#### EXCERPTED RECORDS
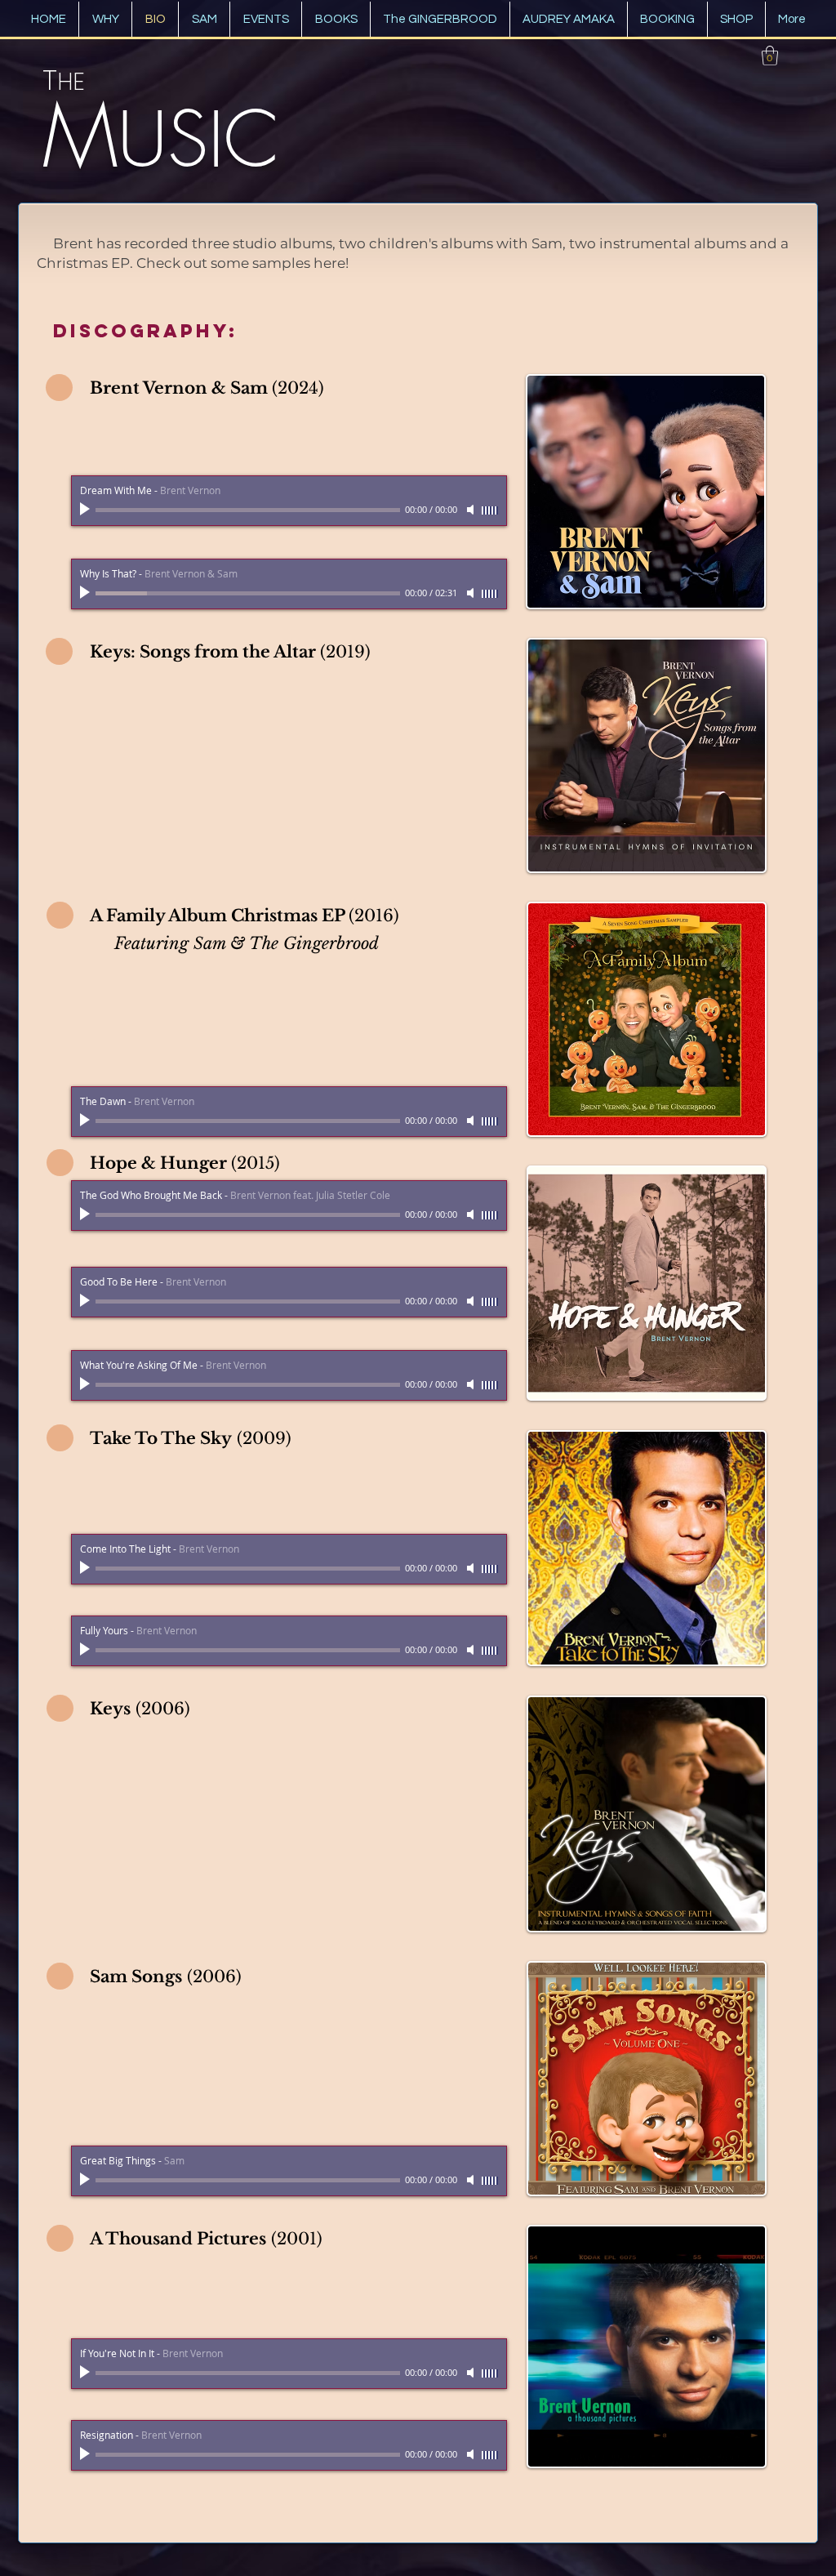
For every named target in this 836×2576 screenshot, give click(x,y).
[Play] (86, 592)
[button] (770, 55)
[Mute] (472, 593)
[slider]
########
[EXERCISE DETAILS] Return the records exactly as they stand, and drop every picture.

[ANSWER SECTION]
For every named target in this 836×2576 screenshot, give click(x,y).
[Play] (86, 592)
[button] (770, 55)
[Mute] (472, 593)
[slider]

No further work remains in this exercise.